Salò glace, Salò donne la nausée, Salò est une expérience limite. Il est l’aboutissement paroxystique d’un cinéma moderne né de l’horreur des camps de concentration. Il est l’aboutissement logique de l’œuvre d’un écrivain et cinéaste qui a fait du scandale une arme contre la bonne conscience criminelle. « Nuit et Brouillard et Salò sont les deux films que devrait voir tout spectateur qui aspire à devenir citoyen » : c’est sur cette citation de Jean-Claude Biette que s’ouvre le premier bonus offert par Carlotta, un film de Amaury Voslion intitulé « Salò, d’hier à aujourd’hui ».
« Il y a un avant et un après Salò » (Bertrand Bonello)
Le DVD édité par Carlotta propose la version italienne et la version officielle française du film pour la première fois en version intégrale (on peut s’amuser à repérer la très courte scène qui avait été coupée du négatif original). Le film a fait l’objet d’un remarquable travail de restauration et est présenté dans son format d’origine 1.85 avec une piste son mono 1.0 restaurée.

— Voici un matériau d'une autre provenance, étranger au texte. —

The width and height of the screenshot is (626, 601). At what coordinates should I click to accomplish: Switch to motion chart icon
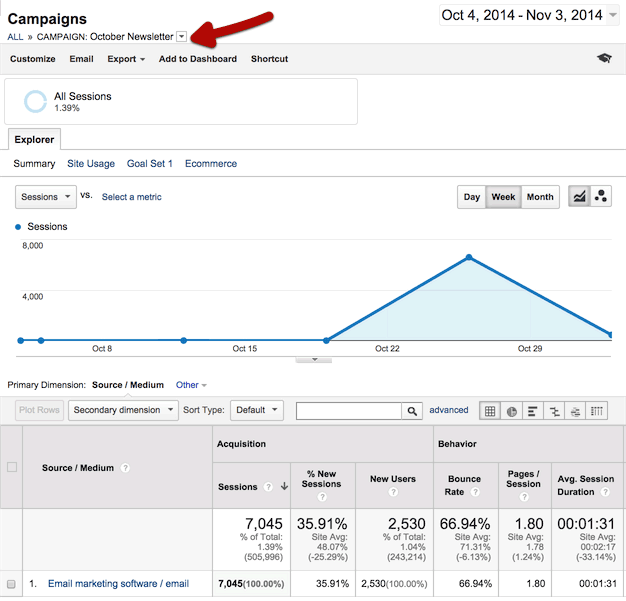601,197
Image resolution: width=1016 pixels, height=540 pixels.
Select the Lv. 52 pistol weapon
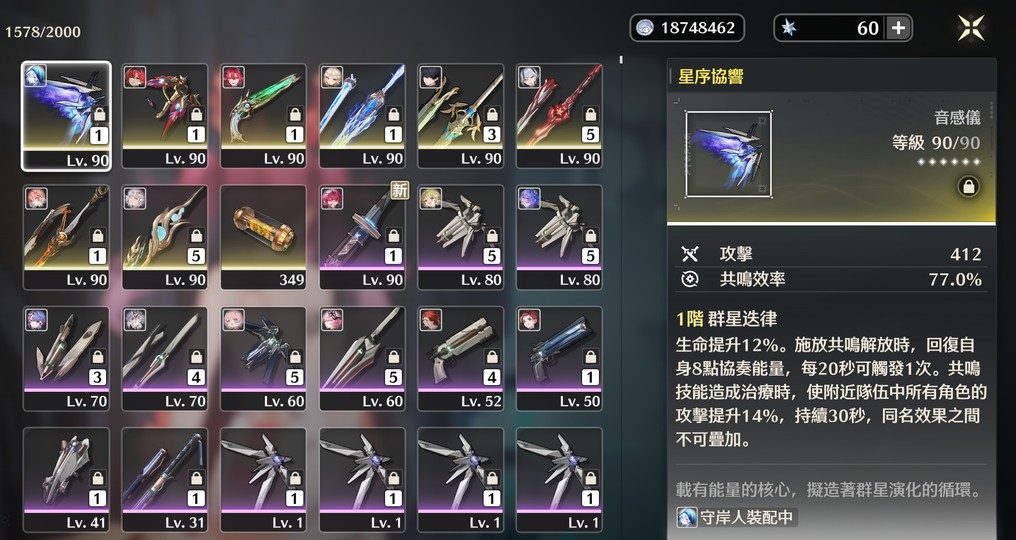[460, 359]
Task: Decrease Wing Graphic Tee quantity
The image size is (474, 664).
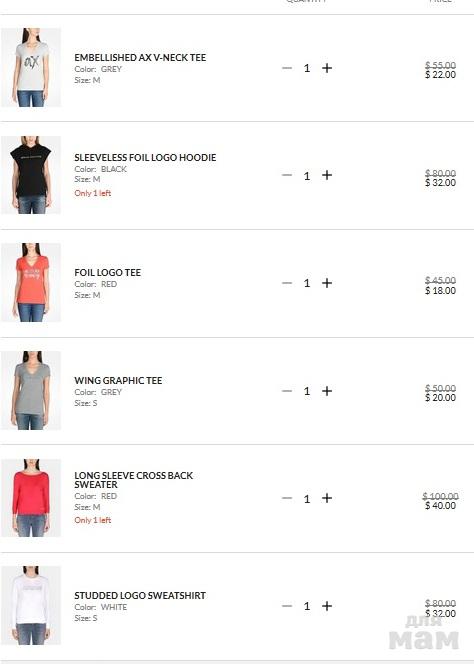Action: point(287,391)

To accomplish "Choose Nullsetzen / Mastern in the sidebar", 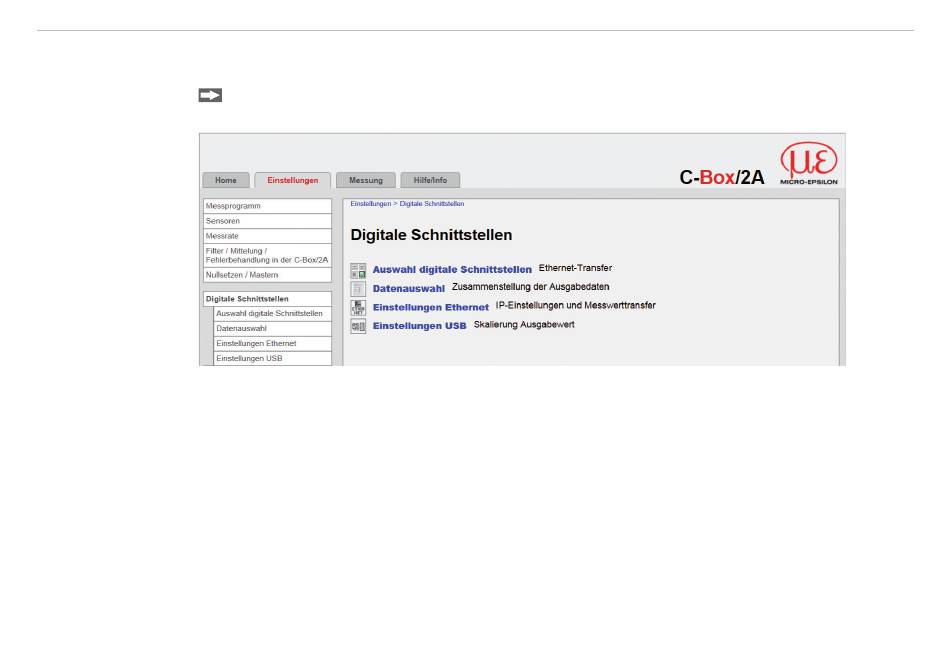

Le premier bonus nous met en présence de Pasolini analysant lui-même son film, de Jean-Claude Biette évoquant le travail de doublage du film, de Ninetto Davoli qui revient sur le tournant que représente Salò après la « Trilogie de la vie ». Mais l’interview la plus intéressante est peut-être celle d’Hélène Surgère, la signora Vaccari du film, qui raconte la surprise ressentie au premier visionnage du film : le tournage avait été si détendu (il était même difficile d’empêcher les acteurs de rire) que la première projection est un choc : « comment avions-nous pu faire quelque chose d’aussi terrible sans nous en apercevoir ? » L’actrice évoque l’actualité du film : les défilés de fascistes à Bologne en 1975, applaudis par la foule (qu’elle rapproche du 21 avril en France…), les menaces qui n’ont cessé de pleuvoir sur Pasolini pendant le tournage, le vol d’une pellicule, l’assassinat, la censure, et même le festival de Paris où l’on refusa aux cinéastes italiens venus défendre le film le droit de parler. Un deuxième bonus d’Amaury Voslion, « Enfants de Salò », comporte quatre entretiens avec des cinéastes (Gaspar Noé, Claire Denis, Catherine Breillat et Bertrand Bonello) qui se souviennent de leur première expérience du film et s’expriment sur la place centrale de ce film dans l’histoire du cinéma et dans l’histoire en général : il y a un avant et un après Salò. Un troisième bonus monte sur une suite de photos de tournage inédites la bande son du tournage de la dernière séquence du film, provoquant un étrange décalage entre l’atrocité des scènes et l’atmosphère détendue du tournage. A‑t-on bien entendu un acteur réclamer : « quand aurai-je une petite scène bien méchante, moi ? », et Pasolini lui répondre facétieusement : « tu vas voir » ? S’y ajoutent une belle galerie photos et la bande-annonce d’époque. Le livret d’accompagnement prolonge le film par de nombreux textes de Pasolini (synopsis, notes sur le film, auto-interview pour le Corriere della Sera, extraits d’interviews (dont celle enregistrée par Philippe Bouvard la veille de l’assassinat)). S’y ajoutent des textes sur Sade, sur l’histoire de la République de Salò etc. Tous ces bonus abondent en making-of et photos de tournages inédites, faisant du coffret Carlotta un nouvel objet de collection.